Osteoporosis is a disease of progressive bone loss and deterioration of bone microarchitecture with a resultant loss of bone strength and increased risk of fracture [2]. In a large population-based cohort with 24 years of follow up, distal radius fracture was associated with an increased risk of spine and hip fractures [3,4]. Hence, distal radius fractures are commonly considered one of the osteoporotic fractures. Despite being common and associated with future fracture, physicians rarely investigate for osteoporosis in patients with distal radius fractures [5]. Furthermore, the Thai guideline for the management of osteoporosis does not include distal radius fractures as an indication to initiate anti-osteoporotic medication [6].

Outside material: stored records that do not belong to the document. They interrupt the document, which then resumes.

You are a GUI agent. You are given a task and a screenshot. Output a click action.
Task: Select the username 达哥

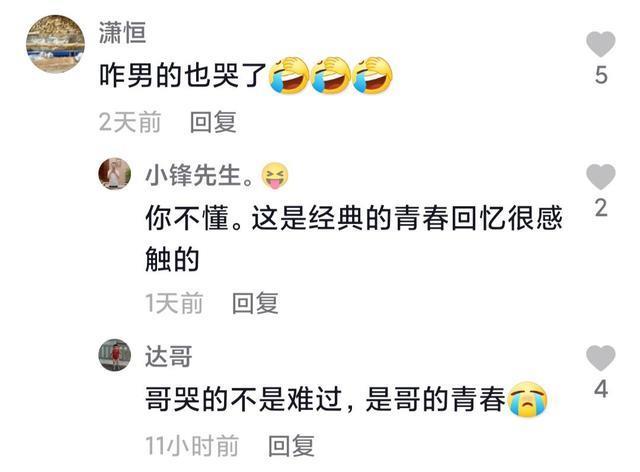pyautogui.click(x=169, y=356)
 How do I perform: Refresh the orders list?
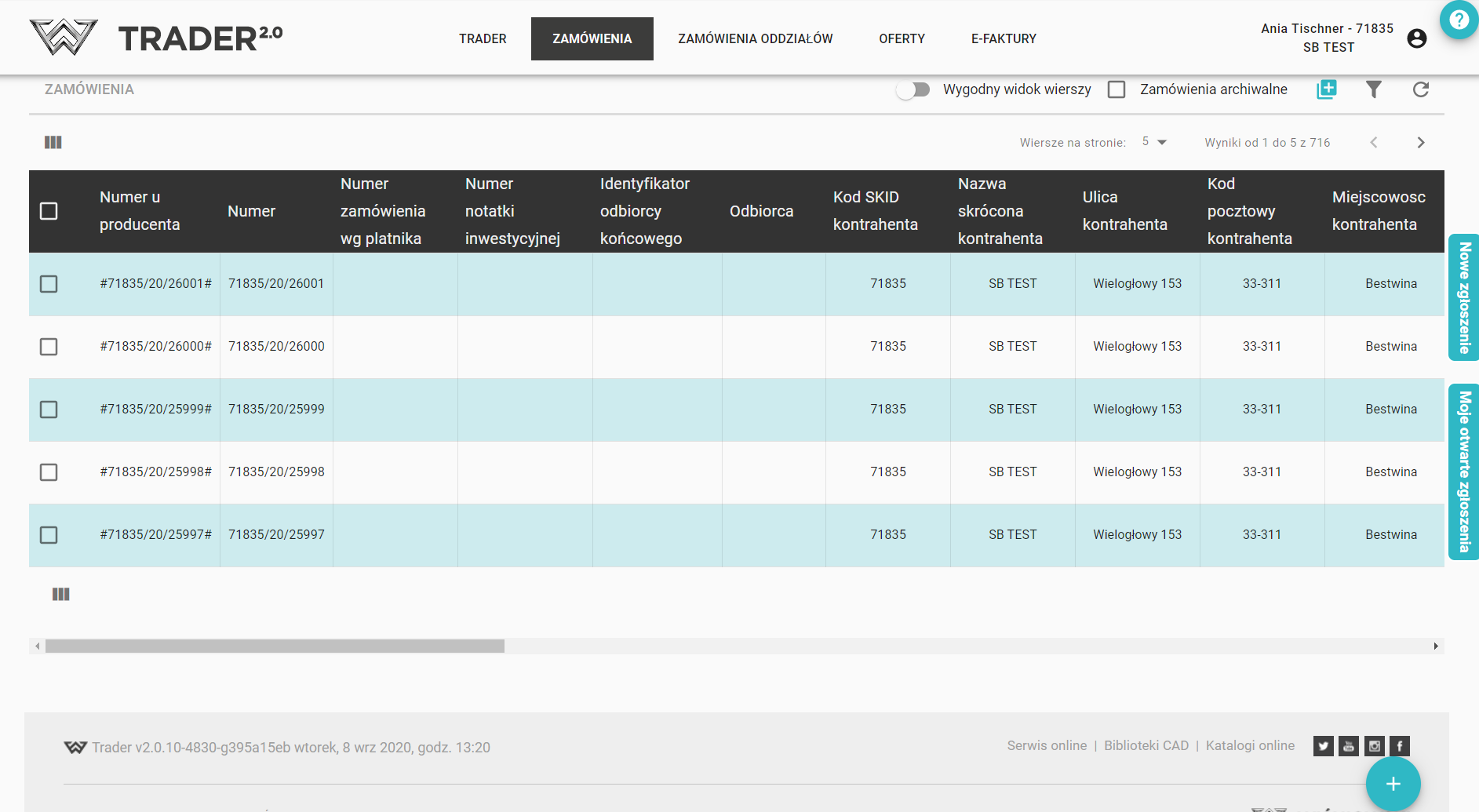(1420, 89)
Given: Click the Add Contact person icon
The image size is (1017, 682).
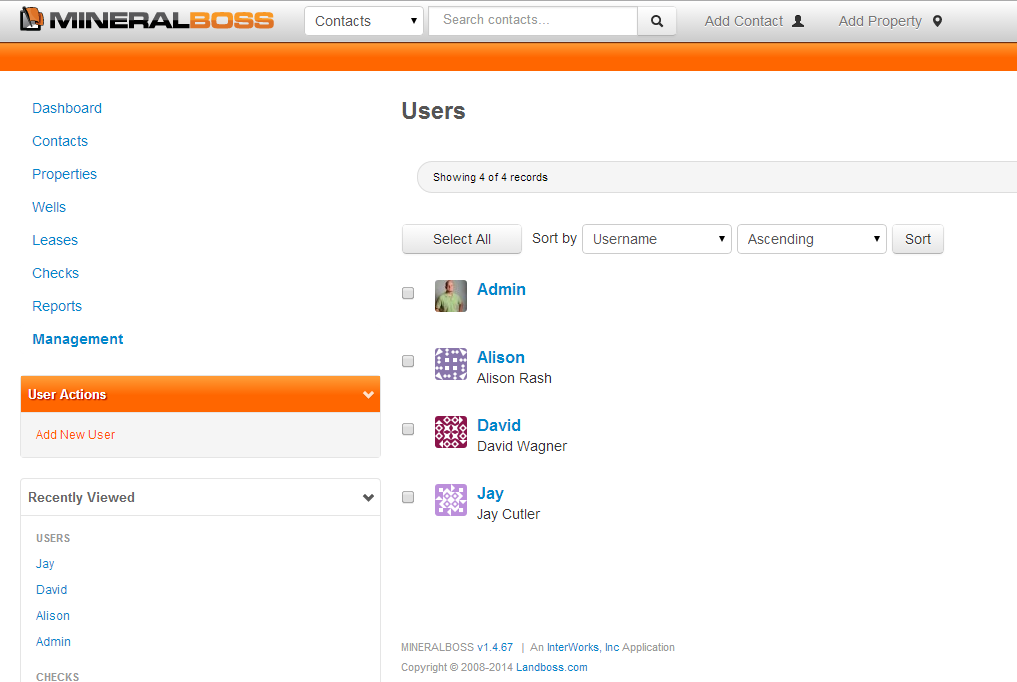Looking at the screenshot, I should coord(798,21).
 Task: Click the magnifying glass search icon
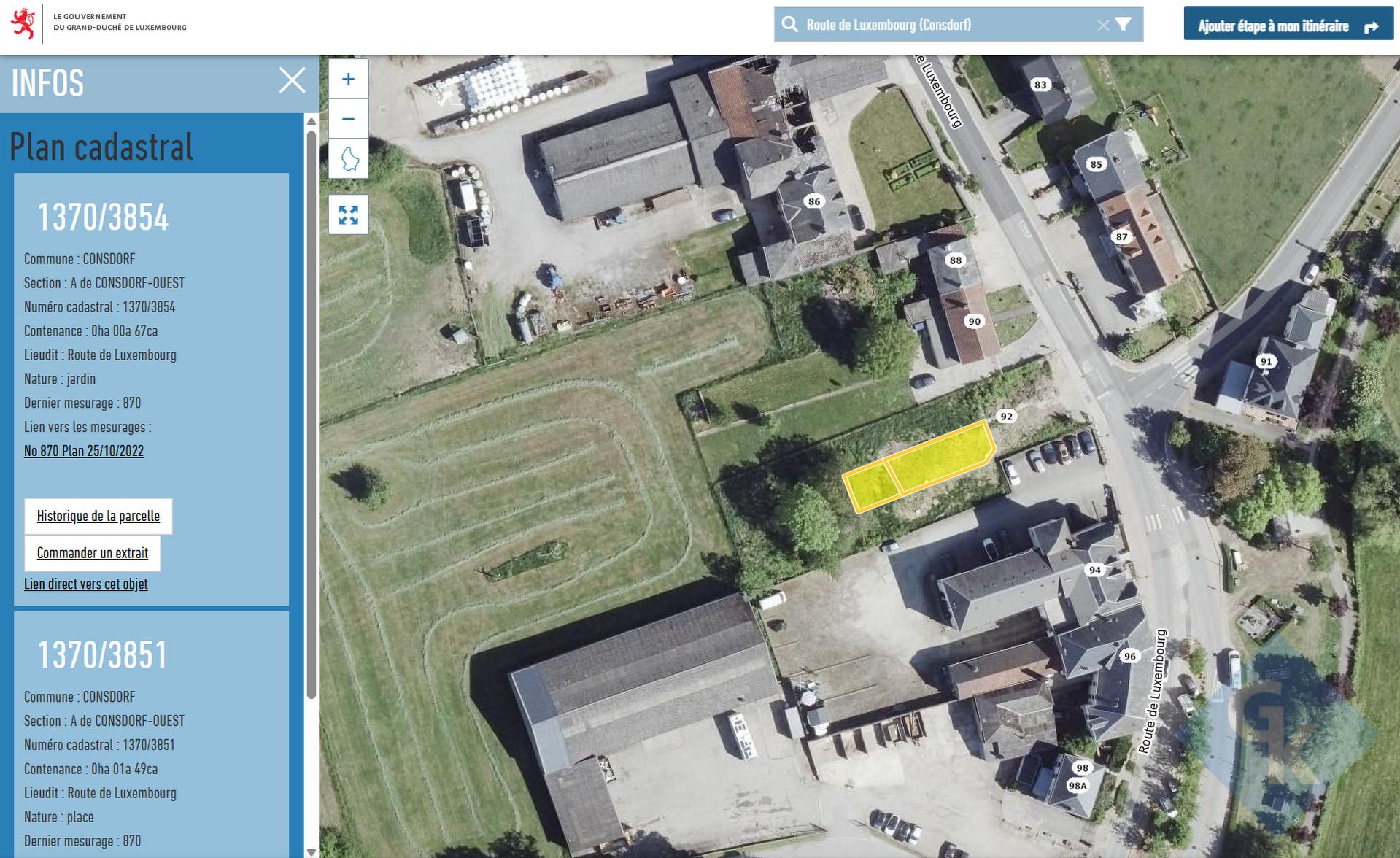(789, 25)
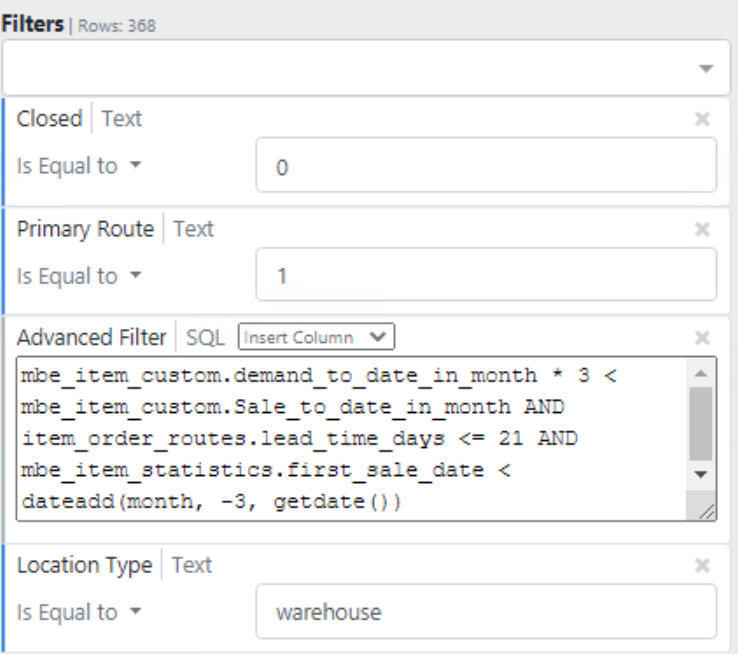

Nevertheless, the relationship between distal radius fracture and bone mineral density is still controversial, especially in the Asian population. While several studies from Western countries showed that the average bone mineral density (BMD) in postmenopausal women with wrist fracture were lower than those without fracture [[6], [7], [8], [9], [10]], such a difference was not replicated in other studies [11,12]. In a case-control study involving over 200 postmenopausal Asian women with distal radius fractures, the patients had lower hip BMD, while lumbar spine BMD and trabecular bone score (TBS), a parameter that possibly indicates bone microarchitecture, was found to be the same as age-matched controls [13]. Lee et al found lower hip BMD in Korean postmenopausal women aged 50–59 and 70–79, when compared to non-fractured women, while such a difference was not noted in women aged 60–69 [14]. The authors, therefore, concluded that the effect of BMD may be higher in patients in a certain age group, and recommended patients aged below 60 as a target for prevention of secondary osteoporosis.

To clarify the relationship between distal radius fracture and osteoporosis in the Thai population, we conducted a study to compare age- and site-related BMD in Thai postmenopausal women with and without distal radius fractures. We also investigated the role of additional vertebral fracture assessment (VFA) to increase yield to diagnose osteoporosis in postmenopausal women with wrist fractures. Finally, we explored the association between clinical risk factors and the presence of osteoporosis.

Methods

The study was approved by the Police General Hospital research committee (Ethical approval number Dh280642/61). Upon approval, a cross-sectional study was conducted in Police General Hospital from May 2018 to May 2020.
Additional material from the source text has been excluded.